In many cases, for those who need to recover a debt, it is initially preferable to opt for an out-of-court action, if the conditions and prerequisites for agreement exist.
Extrajudicial debt recovery is the most advantageous solution, in terms of speed and cost, for claiming one's debts.
In Italy, extrajudicial debt collection is governed by the Civil Code.
The intent of this activity is to resolve an irregular situation amicably, through reminders and agreements that induce the debtor to pay what is owed spontaneously.
This type of consensual approach to the debtor allows for the preservation of any pre-existing business relationship, which one does not want to do without anyway, and a settlement agreement can be reached, with due caution.
The Letter of Pre-action
A letter of pre-action is a letter of notice and reminder to pay by which the debtor is requested to pay the amount due immediately, giving a specific deadline by which payment must be received.
In addition to the letter of pre-action, assisted negotiation,which is mandatory in some cases, may be suggested.
If the debtor accepts to reach an agreeable solution following the letter of pre-action, the out-of-court debt collection practice ends with the settlement agreement.
If the debtor does not show willingness to make payment even after the out-of-court attempts, the creditor may take legal action to recover the debt in court.
It often happens that the letter of pre-action sent by a lawyer proves to be decisive, thanks to the credibility and persuasive force that a professional possesses.
What are the Main Out-of-Court Agreements?
The main out-of-court agreements in debt collection in Italy are:
- Balance and excerpt: the creditor grants the debtor the payment of a lesser sum than the total amount, provided that this is paid in a single payment. This type of agreement can be transactional, if the new terms refer to the original business relationship, or innovative, if the first contract is cancelled and a new one is created to refer to.
- Repayment plans: allow the creditor to recover the full amount, but by establishing a deferment of payment through installments.
Phases and Factors of Out-of-Court Debt Collection
To proceed with debt collection in Italy, several factors must be taken into account in order to implement the necessary steps that allow one to be clear about the convenience or the procedure.
- Initial assessment: starting with the amount of the debt, the circumstances under which it accrued are determined. Also important is the initial due date for payment, the presence or absence of disputes, the presence or absence of recognition of the debt, the contractual and statute of limitations terms, and the competent court in case out-of-court action is not enough.
- Study of the agreements between the parties: used to determine the possibility of either arbitration, or assisted negotiation.

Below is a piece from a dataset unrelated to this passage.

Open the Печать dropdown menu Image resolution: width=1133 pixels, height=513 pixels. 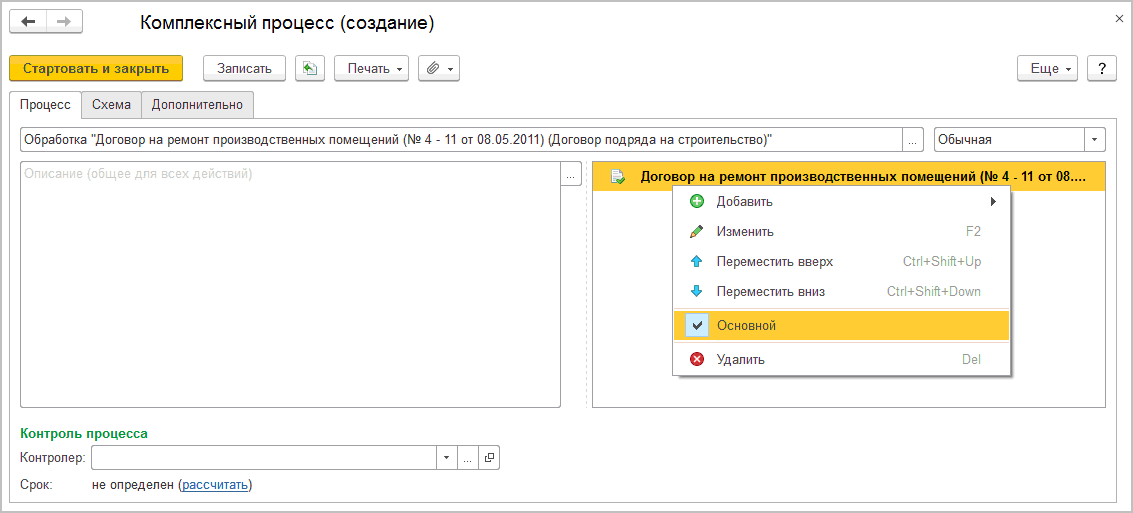tap(372, 68)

- Understanding of the debtor's creditworthiness: based on a credit check or due diligence, i.e., an investigation of the debtor's economic situation, one can better ascertain that there are no impediments to the satisfaction of the debt, and determine whether, in the event of subsequent legal action, there is a way to obtain the balance of the debt (e.g., the availability of assets that can be attacked in enforcement or attachment).

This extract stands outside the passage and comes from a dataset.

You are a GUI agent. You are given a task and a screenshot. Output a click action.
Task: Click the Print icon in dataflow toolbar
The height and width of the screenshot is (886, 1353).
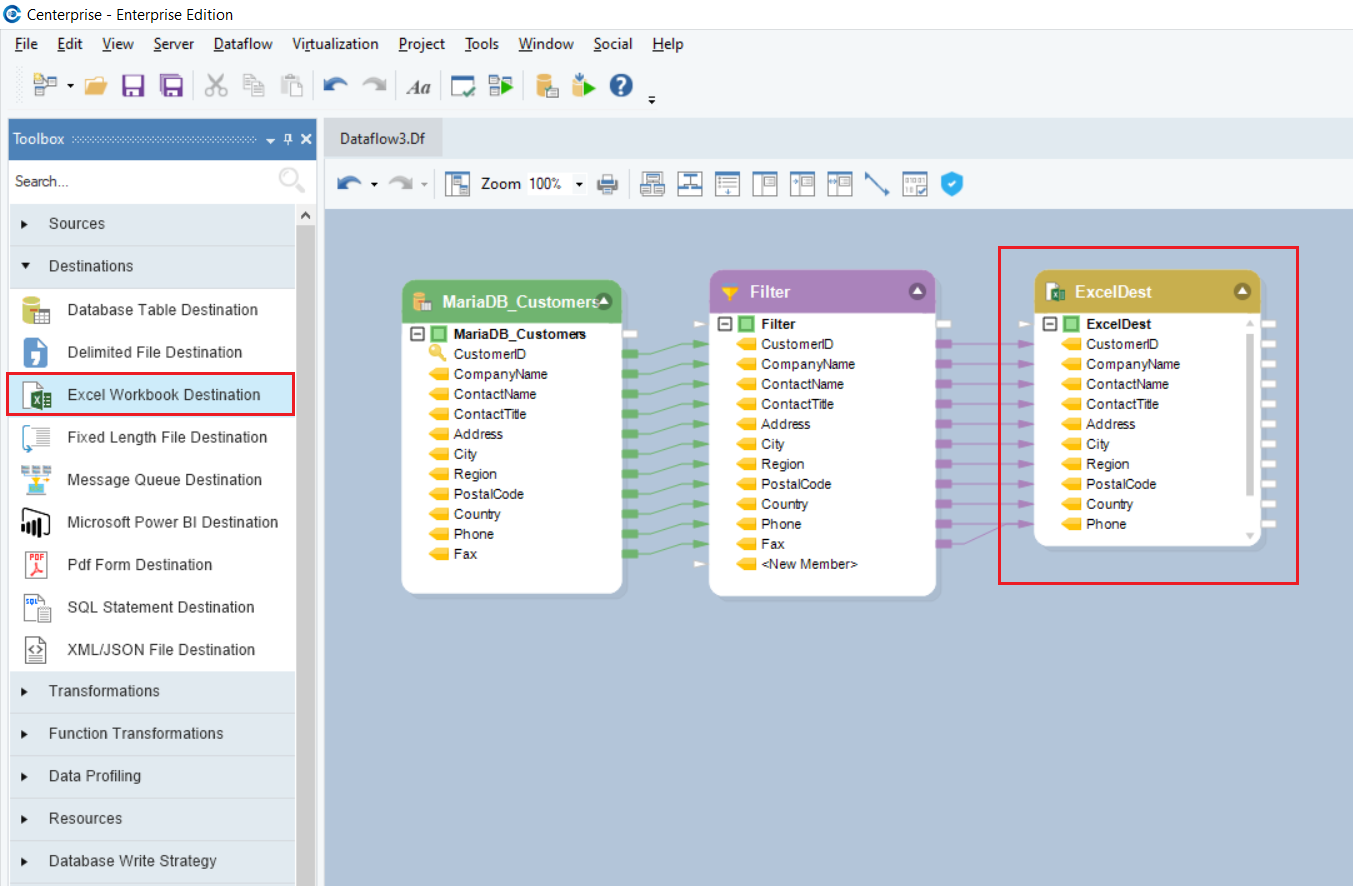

- Sending letter of pre-action and/or possible letter of invitation to Assisted Negotiation. The letter of pre-action is used to warn the debtor that debt collection legal action may be taken against him or her.

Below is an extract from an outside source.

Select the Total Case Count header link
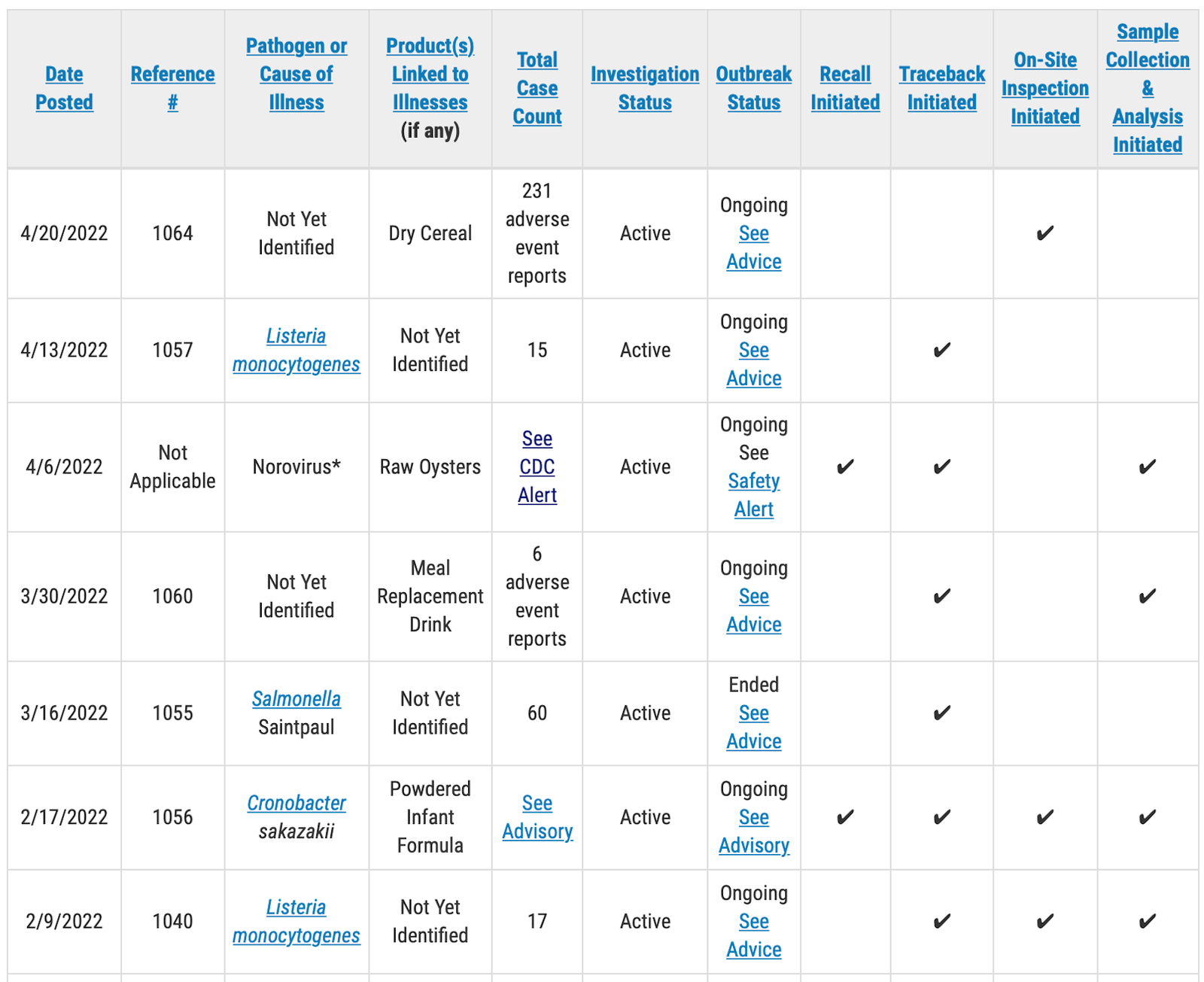Screen dimensions: 1204x982 [537, 88]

- Possible phone calls, letters, or e-mail reminders before deciding to move to the judicial stage.
Alternative Dispute Resolution (ADR) Techniques
Two Alternative Dispute Resolution (ADR) techniques are applicable to debt collection in Italy: arbitration and assisted negotiation.
The decision to use arbitration is normally made as early as at the contract stage, receivables being disposable property rights.
A so-called arbitration clause is signed, which states that in case of non-payment, arbitration will be used.
However, one may decide to rely on an arbitrator after a dispute has already begun, in which case a compromise is signed by which the dispute concerning the disputed claim is delegated to a third party.
With assisted negotiation, a procedure is activated by which the parties, assisted by their respective lawyers, cooperate to reach an agreement that avoids the introduction of litigation.
Such proceedings must necessarily be concluded within three months and the presence of at least two lawyers is required.
Among other things, we recall that the "failure to respond within 30 (thirty) days of receipt or refusal to enter into the assisted negotiation agreement may be assessed by the Judge for the purposes of the settlement of court costs and the provisions of Articles 96 (aggravated liability for bad faith or gross negligence) and 642 first paragraph (provisional enforcement of the injunction) of the Code of Civil Procedure."
The content of this article is intended to provide a general guide to the subject matter. Specialist advice should be sought about your specific circumstances.